| Requirements |
Edit the lines below so that "Viewport" becomes "Display area" everywhere it occurs, and leave everything else unchanged.

[Records in a dataset]
Start

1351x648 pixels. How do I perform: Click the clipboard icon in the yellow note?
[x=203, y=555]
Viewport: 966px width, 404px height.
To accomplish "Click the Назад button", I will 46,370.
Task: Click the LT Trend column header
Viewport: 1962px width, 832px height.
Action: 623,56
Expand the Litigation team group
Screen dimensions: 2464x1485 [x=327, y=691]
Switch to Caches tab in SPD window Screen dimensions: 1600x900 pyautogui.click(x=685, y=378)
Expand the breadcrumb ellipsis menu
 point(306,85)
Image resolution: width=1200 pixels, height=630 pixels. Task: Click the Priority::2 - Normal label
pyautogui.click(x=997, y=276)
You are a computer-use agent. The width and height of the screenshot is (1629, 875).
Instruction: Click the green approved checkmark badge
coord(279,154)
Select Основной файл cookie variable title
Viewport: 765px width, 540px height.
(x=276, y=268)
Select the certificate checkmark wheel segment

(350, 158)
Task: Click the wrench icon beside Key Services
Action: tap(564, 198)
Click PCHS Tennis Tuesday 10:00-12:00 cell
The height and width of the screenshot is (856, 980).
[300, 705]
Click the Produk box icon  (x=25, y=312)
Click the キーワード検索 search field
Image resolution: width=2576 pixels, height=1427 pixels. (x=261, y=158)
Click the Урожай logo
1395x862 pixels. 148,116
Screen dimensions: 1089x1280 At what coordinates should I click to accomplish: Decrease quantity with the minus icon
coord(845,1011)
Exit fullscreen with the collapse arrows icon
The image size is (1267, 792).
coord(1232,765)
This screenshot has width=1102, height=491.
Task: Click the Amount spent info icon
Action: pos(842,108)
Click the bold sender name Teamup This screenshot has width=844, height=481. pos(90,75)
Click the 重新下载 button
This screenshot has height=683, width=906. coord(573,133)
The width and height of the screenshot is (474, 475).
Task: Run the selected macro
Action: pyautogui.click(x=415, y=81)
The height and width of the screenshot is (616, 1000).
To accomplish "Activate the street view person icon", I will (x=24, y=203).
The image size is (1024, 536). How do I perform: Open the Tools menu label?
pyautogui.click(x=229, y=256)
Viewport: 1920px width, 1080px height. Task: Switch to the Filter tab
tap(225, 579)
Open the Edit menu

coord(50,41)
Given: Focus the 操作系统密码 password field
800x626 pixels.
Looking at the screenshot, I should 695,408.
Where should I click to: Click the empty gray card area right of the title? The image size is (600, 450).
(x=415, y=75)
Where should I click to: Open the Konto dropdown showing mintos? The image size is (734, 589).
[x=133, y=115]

End

| Exercise response |
1351x648 pixels. How do I perform: Click the clipboard icon in the yellow note?
[x=203, y=555]
Display area: 966px width, 404px height.
To accomplish "Click the Назад button", I will 46,370.
Task: Click the LT Trend column header
Display area: 1962px width, 832px height.
Action: 623,56
Expand the Litigation team group
Screen dimensions: 2464x1485 [x=327, y=691]
Switch to Caches tab in SPD window Screen dimensions: 1600x900 pyautogui.click(x=685, y=378)
Expand the breadcrumb ellipsis menu
 point(306,85)
Image resolution: width=1200 pixels, height=630 pixels. Task: Click the Priority::2 - Normal label
pyautogui.click(x=997, y=276)
You are a computer-use agent. The width and height of the screenshot is (1629, 875).
Instruction: Click the green approved checkmark badge
coord(279,154)
Select Основной файл cookie variable title
Display area: 765px width, 540px height.
(x=276, y=268)
Select the certificate checkmark wheel segment

(350, 158)
Task: Click the wrench icon beside Key Services
Action: tap(564, 198)
Click PCHS Tennis Tuesday 10:00-12:00 cell
The height and width of the screenshot is (856, 980).
[300, 705]
Click the Produk box icon  (x=25, y=312)
Click the キーワード検索 search field
Image resolution: width=2576 pixels, height=1427 pixels. (x=261, y=158)
Click the Урожай logo
1395x862 pixels. 148,116
Screen dimensions: 1089x1280 At what coordinates should I click to accomplish: Decrease quantity with the minus icon
coord(845,1011)
Exit fullscreen with the collapse arrows icon
The image size is (1267, 792).
coord(1232,765)
This screenshot has width=1102, height=491.
Task: Click the Amount spent info icon
Action: pos(842,108)
Click the bold sender name Teamup This screenshot has width=844, height=481. pos(90,75)
Click the 重新下载 button
This screenshot has height=683, width=906. coord(573,133)
The width and height of the screenshot is (474, 475).
Task: Run the selected macro
Action: pyautogui.click(x=415, y=81)
The height and width of the screenshot is (616, 1000).
To accomplish "Activate the street view person icon", I will (x=24, y=203).
The image size is (1024, 536). How do I perform: Open the Tools menu label?
pyautogui.click(x=229, y=256)
Display area: 1920px width, 1080px height. Task: Switch to the Filter tab
tap(225, 579)
Open the Edit menu

coord(50,41)
Given: Focus the 操作系统密码 password field
800x626 pixels.
Looking at the screenshot, I should 695,408.
Where should I click to: Click the empty gray card area right of the title? The image size is (600, 450).
(x=415, y=75)
Where should I click to: Open the Konto dropdown showing mintos? The image size is (734, 589).
[x=133, y=115]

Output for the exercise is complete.